++++ EXERCISE INPUT

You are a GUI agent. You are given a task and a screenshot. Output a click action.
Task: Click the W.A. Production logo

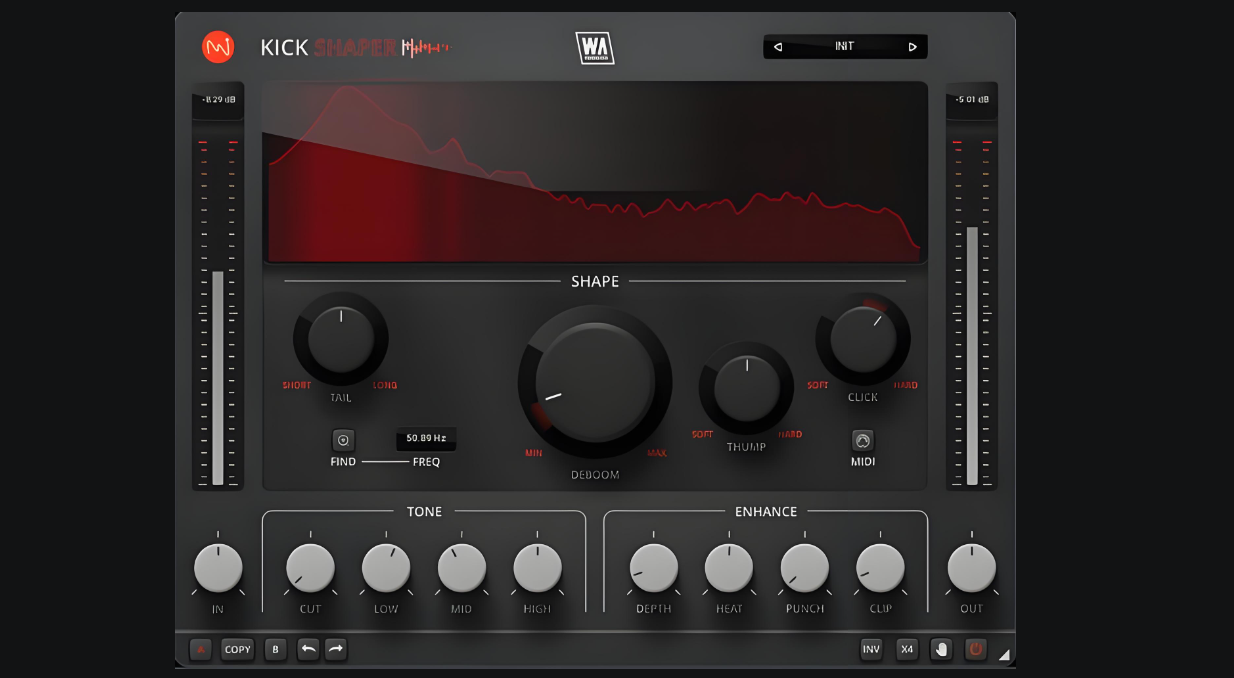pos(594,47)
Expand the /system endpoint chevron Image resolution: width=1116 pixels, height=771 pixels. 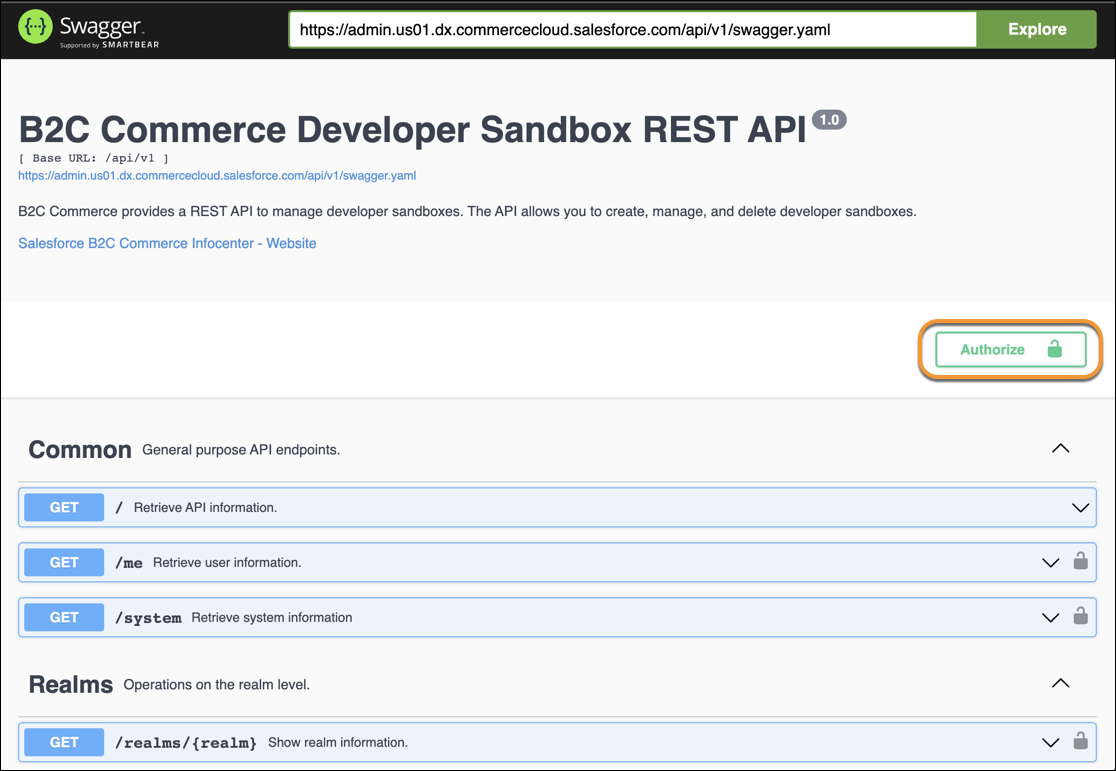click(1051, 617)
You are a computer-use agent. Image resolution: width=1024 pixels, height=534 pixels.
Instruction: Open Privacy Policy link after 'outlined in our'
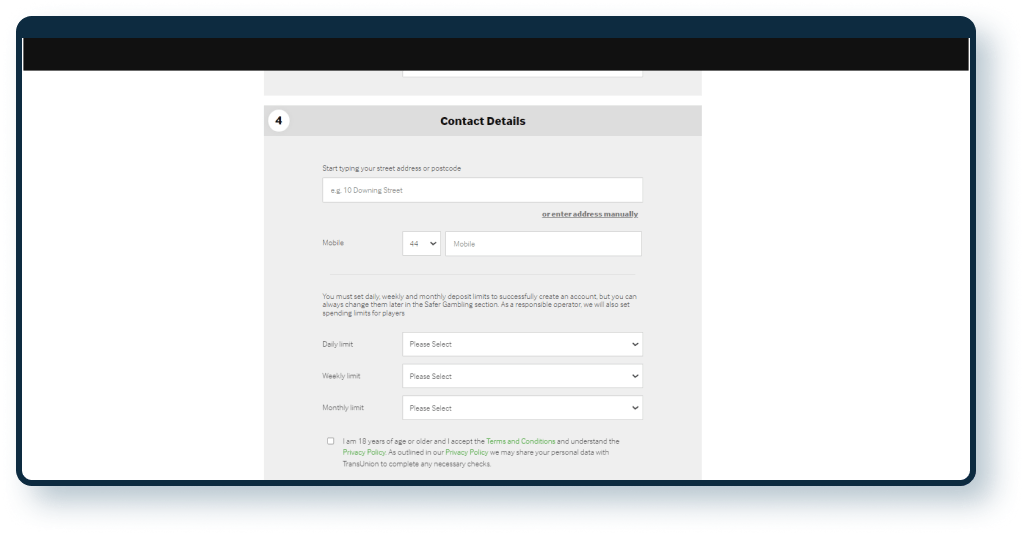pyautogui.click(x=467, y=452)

++++++++
++++ EXERCISE INPUT

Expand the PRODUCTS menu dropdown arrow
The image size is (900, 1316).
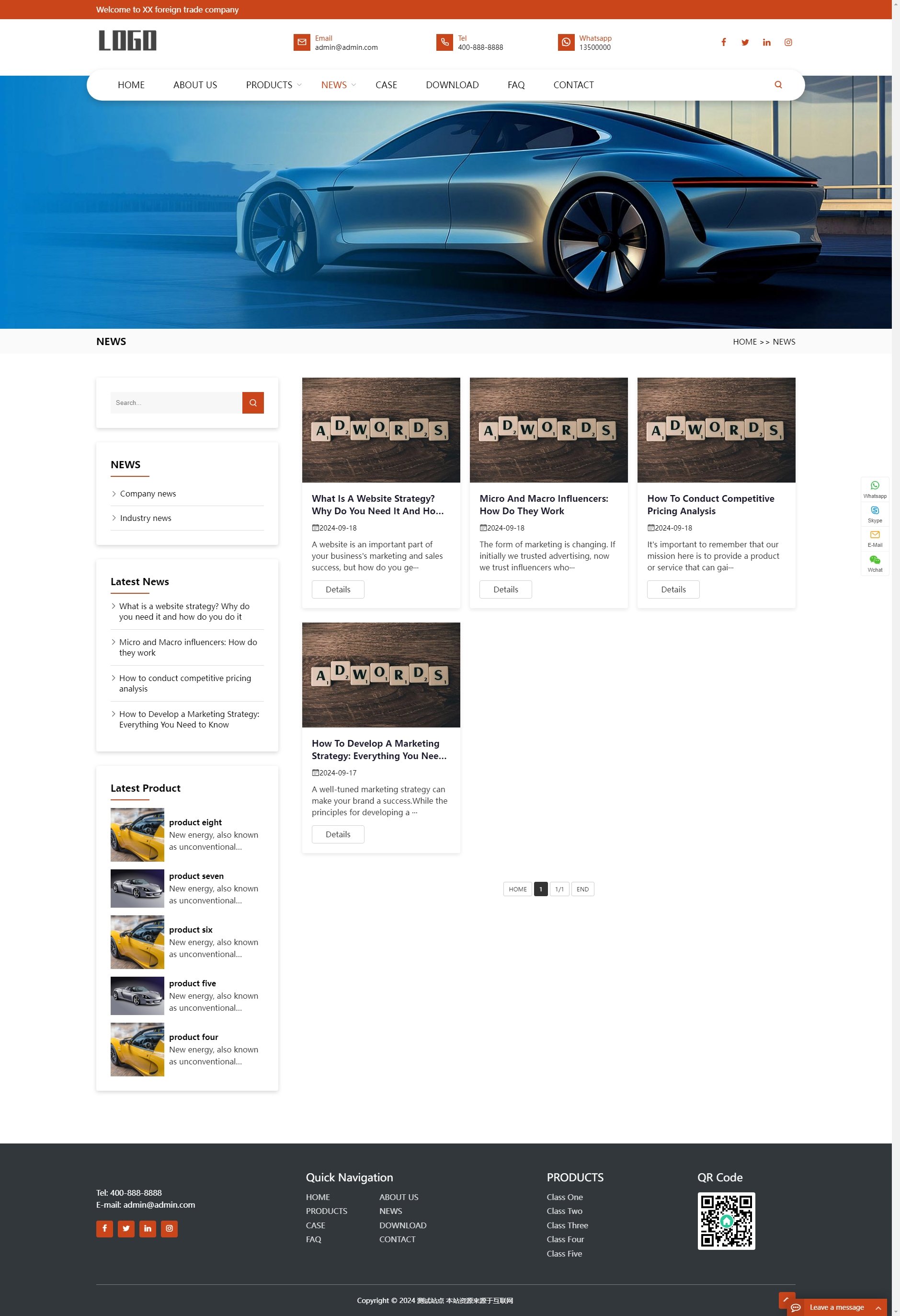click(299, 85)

++++++++

**TASK GOAL**
Check each line in the records above for the word "agent". Return those that have it.

**RESULT OF THIS EXERCISE**
You are a GUI agent. You are given a task and a screenshot. Output a click action.
You are a computer-use agent. Image resolution: width=1024 pixels, height=534 pixels.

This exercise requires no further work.